Mon amie, ne trouves-tu pas que j'ai raison?

Mais en quoi as-tu tort?

Dans le fait que tu regrettes ne pas trouver dans ton ménage ce qui ne peut s'y trouver, et en cherchant ce qui ne se trouve pas dans ton mari, est la cause de tes regrets. Tu m'aimes, tu m'aurais épousé à quatorze ans: tu ne serais pas plus avancée en bonheur, sous le point de vue de ce que tu appelles l'emploi du cœur, que tu ne l'es. De l'amour, mon amie, ne va pas le chercher dans le ménage; ta conscience te fera le reproche d'aller le chercher hors de lui: je ne dis pas que cette partie législative de ton être ait tort. Je respecte avant tout la loi. Je suis assez faible pour y manquer quelquefois. Mon amie, pardonne-moi cette faiblesse: tu la partages; nous avons donc tort tous deux, sans avoir sans doute une autre excuse que le fait.
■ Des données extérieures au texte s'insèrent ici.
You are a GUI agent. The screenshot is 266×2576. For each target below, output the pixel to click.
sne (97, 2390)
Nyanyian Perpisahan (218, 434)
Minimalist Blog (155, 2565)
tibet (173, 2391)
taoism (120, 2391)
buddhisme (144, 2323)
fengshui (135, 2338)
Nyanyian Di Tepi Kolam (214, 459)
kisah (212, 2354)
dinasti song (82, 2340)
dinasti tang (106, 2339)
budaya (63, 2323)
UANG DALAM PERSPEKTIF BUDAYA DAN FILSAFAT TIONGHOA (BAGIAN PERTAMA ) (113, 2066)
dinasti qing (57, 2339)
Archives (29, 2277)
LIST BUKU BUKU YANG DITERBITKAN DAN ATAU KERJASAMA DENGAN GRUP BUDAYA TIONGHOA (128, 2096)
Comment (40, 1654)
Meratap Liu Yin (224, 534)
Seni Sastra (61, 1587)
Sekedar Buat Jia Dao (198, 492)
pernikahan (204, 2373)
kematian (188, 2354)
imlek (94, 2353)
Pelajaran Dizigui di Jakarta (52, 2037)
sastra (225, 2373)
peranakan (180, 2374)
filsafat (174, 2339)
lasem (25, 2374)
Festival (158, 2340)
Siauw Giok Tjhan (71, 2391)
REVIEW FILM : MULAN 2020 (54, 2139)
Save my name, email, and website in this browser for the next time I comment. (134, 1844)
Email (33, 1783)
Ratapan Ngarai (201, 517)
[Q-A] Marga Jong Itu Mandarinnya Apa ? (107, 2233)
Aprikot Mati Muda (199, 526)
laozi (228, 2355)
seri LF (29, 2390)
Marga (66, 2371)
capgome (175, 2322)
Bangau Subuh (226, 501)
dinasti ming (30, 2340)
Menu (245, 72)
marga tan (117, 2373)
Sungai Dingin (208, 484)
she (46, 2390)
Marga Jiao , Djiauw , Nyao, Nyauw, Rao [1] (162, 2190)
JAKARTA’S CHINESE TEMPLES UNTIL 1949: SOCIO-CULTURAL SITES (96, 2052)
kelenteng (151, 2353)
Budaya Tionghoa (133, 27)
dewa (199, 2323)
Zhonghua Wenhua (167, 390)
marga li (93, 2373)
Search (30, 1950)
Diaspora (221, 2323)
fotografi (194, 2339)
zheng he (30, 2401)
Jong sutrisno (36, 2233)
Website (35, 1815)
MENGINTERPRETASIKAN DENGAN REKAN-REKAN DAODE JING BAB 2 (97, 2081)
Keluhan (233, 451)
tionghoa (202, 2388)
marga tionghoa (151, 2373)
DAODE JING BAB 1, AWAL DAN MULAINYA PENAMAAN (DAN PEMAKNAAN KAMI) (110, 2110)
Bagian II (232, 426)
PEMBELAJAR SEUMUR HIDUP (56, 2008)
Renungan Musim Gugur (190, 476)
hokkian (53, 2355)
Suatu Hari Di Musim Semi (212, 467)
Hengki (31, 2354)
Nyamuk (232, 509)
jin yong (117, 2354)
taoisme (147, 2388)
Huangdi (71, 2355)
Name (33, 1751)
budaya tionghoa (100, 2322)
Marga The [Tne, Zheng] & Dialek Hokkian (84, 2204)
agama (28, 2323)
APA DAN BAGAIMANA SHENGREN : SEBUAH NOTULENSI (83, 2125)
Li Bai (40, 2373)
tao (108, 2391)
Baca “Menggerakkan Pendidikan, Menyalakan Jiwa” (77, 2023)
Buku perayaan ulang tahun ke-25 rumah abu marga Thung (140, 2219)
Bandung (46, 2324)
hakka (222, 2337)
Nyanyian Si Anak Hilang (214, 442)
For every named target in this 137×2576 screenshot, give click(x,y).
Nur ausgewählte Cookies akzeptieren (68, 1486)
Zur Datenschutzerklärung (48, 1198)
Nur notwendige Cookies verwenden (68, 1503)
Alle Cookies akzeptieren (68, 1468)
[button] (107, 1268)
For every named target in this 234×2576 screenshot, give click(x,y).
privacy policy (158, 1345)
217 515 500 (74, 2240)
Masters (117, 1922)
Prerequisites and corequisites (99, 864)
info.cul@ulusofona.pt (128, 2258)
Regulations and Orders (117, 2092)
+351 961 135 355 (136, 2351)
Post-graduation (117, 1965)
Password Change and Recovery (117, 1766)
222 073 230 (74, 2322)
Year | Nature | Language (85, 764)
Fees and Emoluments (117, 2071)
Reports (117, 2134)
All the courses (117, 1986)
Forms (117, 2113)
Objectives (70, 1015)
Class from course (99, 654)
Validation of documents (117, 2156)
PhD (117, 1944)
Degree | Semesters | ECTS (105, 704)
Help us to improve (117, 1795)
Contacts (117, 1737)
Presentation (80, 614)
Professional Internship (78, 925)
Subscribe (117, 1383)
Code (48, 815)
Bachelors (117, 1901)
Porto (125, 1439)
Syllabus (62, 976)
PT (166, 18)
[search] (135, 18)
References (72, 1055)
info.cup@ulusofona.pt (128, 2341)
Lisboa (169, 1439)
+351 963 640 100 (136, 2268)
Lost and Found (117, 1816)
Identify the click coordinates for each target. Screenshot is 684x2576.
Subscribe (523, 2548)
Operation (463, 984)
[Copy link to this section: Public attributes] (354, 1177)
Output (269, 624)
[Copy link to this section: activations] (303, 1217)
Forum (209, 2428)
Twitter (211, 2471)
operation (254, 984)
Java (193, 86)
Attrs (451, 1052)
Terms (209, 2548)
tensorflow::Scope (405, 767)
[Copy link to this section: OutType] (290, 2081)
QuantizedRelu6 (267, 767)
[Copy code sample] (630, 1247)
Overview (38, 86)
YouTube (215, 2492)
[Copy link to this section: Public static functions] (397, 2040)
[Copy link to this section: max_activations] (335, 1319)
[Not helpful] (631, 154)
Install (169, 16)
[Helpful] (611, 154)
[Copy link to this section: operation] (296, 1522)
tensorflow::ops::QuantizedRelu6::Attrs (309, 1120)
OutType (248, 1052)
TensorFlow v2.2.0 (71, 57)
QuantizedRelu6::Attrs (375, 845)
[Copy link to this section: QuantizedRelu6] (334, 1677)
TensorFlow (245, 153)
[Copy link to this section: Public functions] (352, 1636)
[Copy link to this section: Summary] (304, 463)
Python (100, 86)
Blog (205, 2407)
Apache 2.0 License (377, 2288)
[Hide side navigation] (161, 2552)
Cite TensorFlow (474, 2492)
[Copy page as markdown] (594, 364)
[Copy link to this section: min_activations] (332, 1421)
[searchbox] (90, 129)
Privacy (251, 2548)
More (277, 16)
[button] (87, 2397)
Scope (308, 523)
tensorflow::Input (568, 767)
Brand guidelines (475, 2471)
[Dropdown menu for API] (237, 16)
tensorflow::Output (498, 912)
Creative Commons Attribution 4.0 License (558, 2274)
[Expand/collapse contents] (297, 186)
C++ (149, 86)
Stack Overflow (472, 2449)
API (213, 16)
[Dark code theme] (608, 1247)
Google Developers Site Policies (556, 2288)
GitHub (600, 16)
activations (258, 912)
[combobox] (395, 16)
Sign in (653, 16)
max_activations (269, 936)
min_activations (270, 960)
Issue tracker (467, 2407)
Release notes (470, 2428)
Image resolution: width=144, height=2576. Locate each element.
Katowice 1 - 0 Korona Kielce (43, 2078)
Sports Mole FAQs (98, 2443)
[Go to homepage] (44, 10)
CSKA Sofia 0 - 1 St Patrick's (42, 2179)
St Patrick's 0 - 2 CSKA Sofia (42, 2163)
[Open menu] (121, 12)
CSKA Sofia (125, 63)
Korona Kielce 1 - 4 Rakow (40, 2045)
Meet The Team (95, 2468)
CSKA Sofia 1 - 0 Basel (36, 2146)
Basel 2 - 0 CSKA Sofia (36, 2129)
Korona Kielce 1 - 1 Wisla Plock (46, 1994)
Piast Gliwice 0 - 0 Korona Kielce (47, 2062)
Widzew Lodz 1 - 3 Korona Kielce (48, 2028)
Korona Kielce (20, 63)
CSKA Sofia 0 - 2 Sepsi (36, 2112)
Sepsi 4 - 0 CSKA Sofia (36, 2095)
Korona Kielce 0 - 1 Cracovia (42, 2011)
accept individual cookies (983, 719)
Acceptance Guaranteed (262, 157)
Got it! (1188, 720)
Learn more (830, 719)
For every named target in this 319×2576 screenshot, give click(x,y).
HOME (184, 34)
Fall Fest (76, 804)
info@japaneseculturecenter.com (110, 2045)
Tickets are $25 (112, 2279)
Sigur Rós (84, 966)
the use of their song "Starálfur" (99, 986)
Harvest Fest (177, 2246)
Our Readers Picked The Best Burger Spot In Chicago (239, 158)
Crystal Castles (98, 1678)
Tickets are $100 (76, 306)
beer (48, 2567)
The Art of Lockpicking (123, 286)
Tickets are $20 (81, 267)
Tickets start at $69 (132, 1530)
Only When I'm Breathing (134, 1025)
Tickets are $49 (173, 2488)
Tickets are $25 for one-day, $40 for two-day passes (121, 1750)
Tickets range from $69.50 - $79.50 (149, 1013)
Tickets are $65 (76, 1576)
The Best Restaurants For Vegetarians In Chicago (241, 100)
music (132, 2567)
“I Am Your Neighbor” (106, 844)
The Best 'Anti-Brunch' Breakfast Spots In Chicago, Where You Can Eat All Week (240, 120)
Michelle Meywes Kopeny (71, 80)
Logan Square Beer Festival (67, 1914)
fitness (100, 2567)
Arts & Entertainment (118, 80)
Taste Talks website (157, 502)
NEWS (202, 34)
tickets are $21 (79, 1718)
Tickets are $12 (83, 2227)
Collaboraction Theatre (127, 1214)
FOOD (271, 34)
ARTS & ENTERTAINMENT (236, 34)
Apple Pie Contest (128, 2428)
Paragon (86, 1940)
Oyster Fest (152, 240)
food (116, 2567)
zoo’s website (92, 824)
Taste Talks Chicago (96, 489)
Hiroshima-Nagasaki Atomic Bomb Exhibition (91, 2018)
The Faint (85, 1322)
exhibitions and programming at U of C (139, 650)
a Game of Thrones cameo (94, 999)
Il n'existe pas une loi qui ne soit fondée sur l'application de la plus pure morale. Mais la force des circonstances a dû engager souvent le législateur à renforcer les termes de la loi, et la plupart de ces circonstances tiennent à la réunion des hommes en société. L'on se marie pour avoir des enfants et non pour satisfaire le vœu du cœur. La société exige que telle soit la règle, mais le cœur s'y soumet bien difficilement; il finit ordinairement par regagner ses droits, et je suis convaincu que les bons ménages ne seraient fréquents que si les unions avaient lieu entre hommes de quarante et femmes de trente ans. L'un et l'autre des deux partis saurait alors qui choisir. Ta gouvernante t'aura dit cent fois: Pensez d'abord et puis agissez! Ta mère te l'aura répété: et l'on t'a fait faire l'affaire de la vie avant que tu aies même eu la faculté de penser et de savoir ni ce qu'est la vie, ni quelle en est l'affaire.

Le monde, mon amie, marche d'après les besoins de la société; le cœur a souvent bien de la peine à s'y soumettre. Mais ne va pas en chercher la cause hors toi-même.

Quand je t'ai dit, il y a longtemps, que je voulais que, pour me plaire, tu fusses bien pour ton mari, j'ai senti que je te donnais l'un de ces conseils que peu d'hommes savent donner. Mais, mon amie, tu dois m'aimer pour ce fait, car toi, tout juste toi, tu n'aimeras jamais dans l'homme que tu trouves digne d'être ton ami que ce qui est bien en soi-même ou pour le moins sage, dans une circonstance donnée. Le sommes-nous de nous aimer comme nous le faisons? Je l'ignore, mais ce qui est certain c'est que je ne saurais faire autrement.